LATHROP – Brent Maynor’s concerns aren’t necessarily limited.
In a sense he’s like every other resident that has planted a stake in small town America – worried about what the rush of new residents being drawn by a marketed lifestyle will bring for the future.
But he’s also careful about how he approaches the things that he wants to address. A three-year Lathrop Parks and Recreation Department commissioner, Maynor – who is taking another crack at the City Council this November – knows that there are two sides to every argument and that taking a hard-line position on any one can be detrimental towards future compromise.
Take, for example, the oft-discussed idea of the City of Lathrop forming its own police department. Maynor says his motivation in discussing it isn’t a slam on the job that the San Joaquin County Sherriff’s Department is doing but simply a matter at looking towards the future.
Yes, he has heard stories – some from other dais hopefuls that pull no punches when it comes to airing their grievances – about deputies parked for hours on end even though he’s never seen that sort of thing happen himself.
At the end of the day, he said, it comes down to the funding.
“I think a simple investment strategy early on could provide the startup capital needed, and then pay for the cost of the program in perpetuity,” Maynor said. “The city is in a good place right now – we have reserves and that’s important.
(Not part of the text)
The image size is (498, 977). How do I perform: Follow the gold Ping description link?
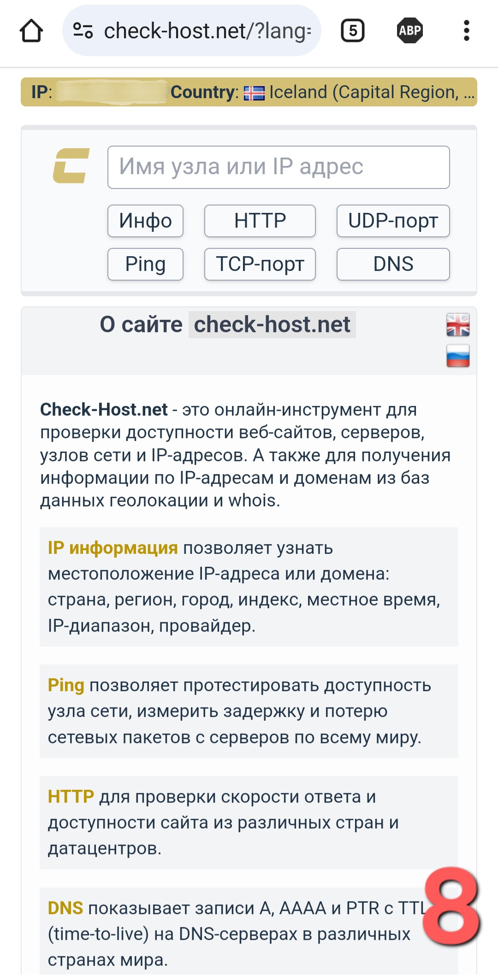pyautogui.click(x=66, y=685)
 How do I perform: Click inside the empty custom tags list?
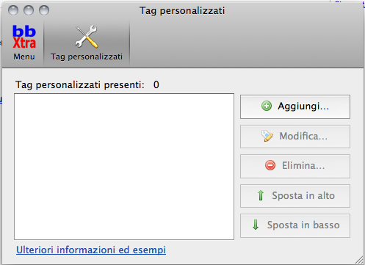click(x=124, y=167)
But we can reinvest back into the community and take those steps towards independence right now.
There are other things that he simply wants to continue.
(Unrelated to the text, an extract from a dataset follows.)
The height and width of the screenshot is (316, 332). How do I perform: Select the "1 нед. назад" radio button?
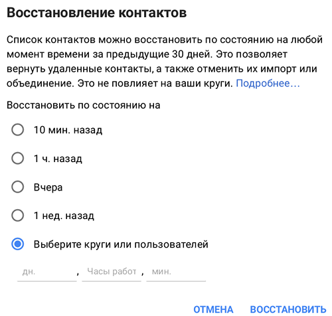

Maynor said that looking at a list of businesses in town that didn’t exist five years ago show that the Lathrop City Council, by-and-large, has been proficient in helping grow the community beyond the introduction of rooftops. They’ve added jobs. They’ve grown the footprint.
His own feelings on growth are somewhat conflicted – he says that his home value has gone up thanks to the market no longer being saturated with homes for sale, but he also believes that the number of people that move into a community help promote the sort of commercial and economical growth that people are looking for.
Maynor, the father of two young girls, also wants to see offerings that don’t currently exist to cater to a town of 20,000 people. As a Parks and Recreation Commissioner he knows how beneficial some of the recently completed projects are to the city as a whole, but a teen center, he said, isn’t something that’s immediately beneficial to everybody.
And that even includes the types of housing that are available for residents.
“This is a community of families and right now if you want to rent an apartment you have to go to Manteca – there aren’t enough here,” he said. “I think it’s time that we came up with programs that reflect that.”
Maynor lives in Lathrop with his wife Candace and their two children – Alyssa, 8, and Kiera, 3. He is currently in the honors program at Stanislaus State University.